[AstralSentient]

thank you! this at least tries to make sense. Only if you accept that the matter that composes the earth exert gravity, you have to explain why local differences in density don't cause the whole shebang to collapse with time into discrete spheres

The gravitational pull and normal-unit vectors cancel out on an infinite plane (being counterbalanced), giving stability. It is based on the uniform density of the plane, with a uniform gravitational pull across it [...]

that is a rather big assumption. It's a bit like the joke of the scientist trying to be a farmer: "assuming punctiform cows..."
It's also arguable. I understand that the earth is in fact not uniformly dense, and even small variations would accrue over time. Unless you're also assuming that it was created last Wednesday. 

It's been mathematically demonstrated on an infinite plane, as shown above (with Newtonian gravitation). The resulting equation has the density of the plane interdependent with its gravitational pull. So, the density of the plane determines it's gravitational pull (with the gravitational constant and depth of course), small variations in density all across the plane will be subject to the same uniform gravitational pull across it, the plane just needs density to have this stable gravitational pull. It is infinite, it is not subject to point masses like you seem to be assuming.

Different densities = different pulls. What's keeping the denser areas to pull material away from the less dense ones?
Consider ad absurdum having a neutron star buried in your backyard... Do you think that the rest of the ground would somehow counterbalance that?

Again, you are misunderstanding it, it's the uniform pull of the plane. The infinite plane is what forms the pull in the first place.
The equation above has the density of the plane itself factored into the gravitational pull. All areas are part of the same uniform plane. It's not like point mass gravitation.
And I already answered that question, the normal unit vectors and gravitational cancel out on an infinite plane, making it stable. These vectors are infinitesimal.

According to your objection, on a spherical Earth, more dense areas will have greater gravitational pulls and less dense material will be pulled away. However, we know that the gravitational pull across Earth is a product of the entire mass and not particularly areas on its surface, as those all form the uniform mass of Earth and therefore it's uniform gravitational pull.

[Ga_x2]

Again, you are misunderstanding it, it's the uniform pull of the plane. The infinite plane is what forms the pull in the first place.

* EXPLORE THE MATERIAL:
a - Copy the passage of the infinite-plane gravity thread starting at "It's been mathematically" and ending at "somehow counterbalance that?".
b - Based on the infinite-plane gravity thread, answer yes or no to each statement and quote the words that decide it: (i) the gravitational pull and normal-unit vectors are said to cancel out on an infinite plane; (ii) the demonstration on the infinite plane uses Einsteinian gravitation; (iii) the thread brings up a neutron star buried in a backyard.

* SUPPLIED INFORMATION:
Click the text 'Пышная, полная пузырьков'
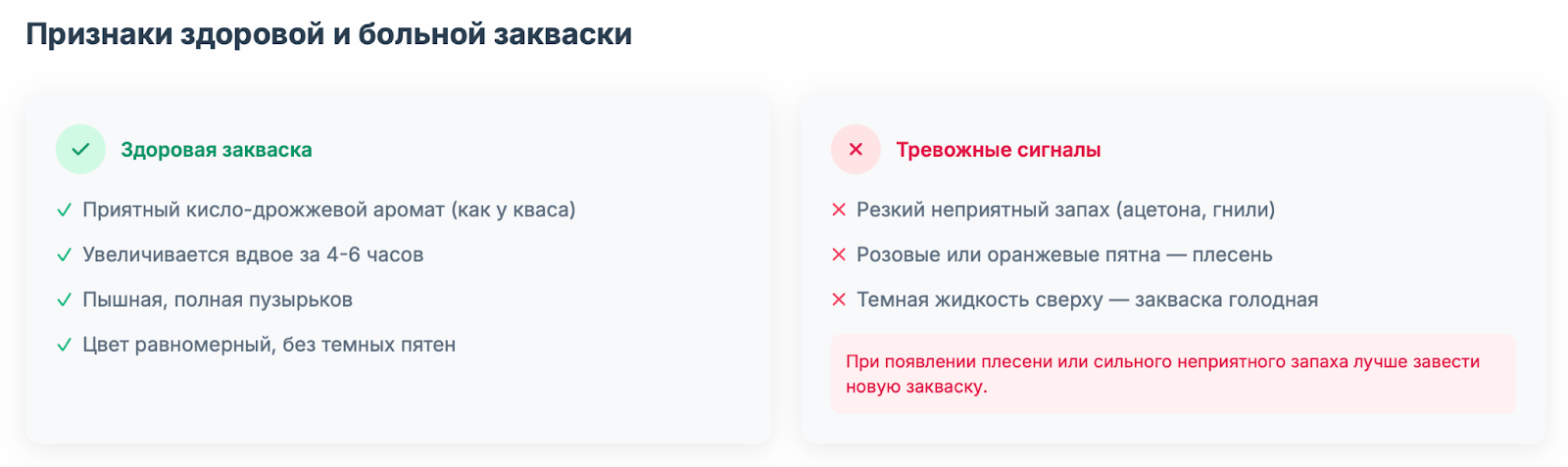 218,300
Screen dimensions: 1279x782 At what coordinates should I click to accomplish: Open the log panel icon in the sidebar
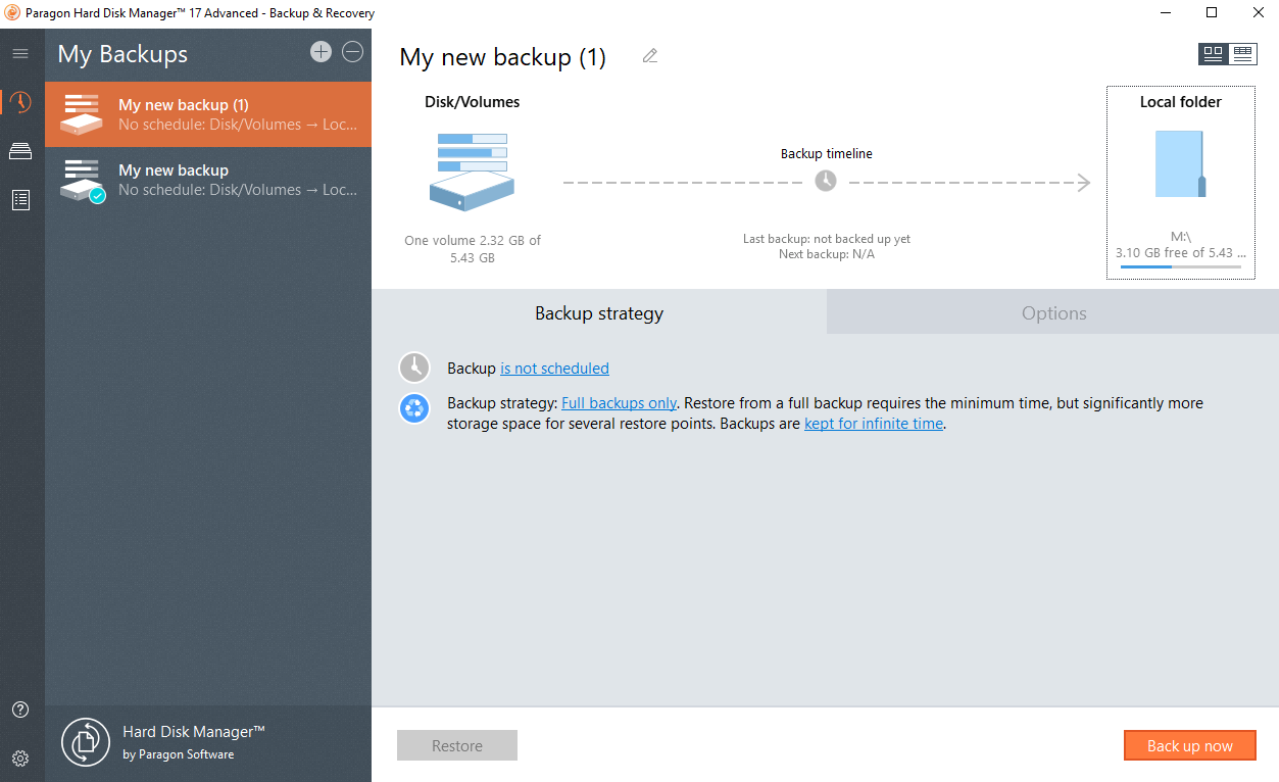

* SOLUTIONS IN ORDER:
a -
It's been mathematically demonstrated on an infinite plane, as shown above (with Newtonian gravitation). The resulting equation has the density of the plane interdependent with its gravitational pull. So, the density of the plane determines it's gravitational pull (with the gravitational constant and depth of course), small variations in density all across the plane will be subject to the same uniform gravitational pull across it, the plane just needs density to have this stable gravitational pull. It is infinite, it is not subject to point masses like you seem to be assuming.

Different densities = different pulls. What's keeping the denser areas to pull material away from the less dense ones?
Consider ad absurdum having a neutron star buried in your backyard... Do you think that the rest of the ground would somehow counterbalance that?

b -
(i) Yes: "The gravitational pull and normal-unit vectors cancel out on an infinite plane (being counterbalanced), giving stability."
(ii) No: "It's been mathematically demonstrated on an infinite plane, as shown above (with Newtonian gravitation)."
(iii) Yes: "Consider ad absurdum having a neutron star buried in your backyard..."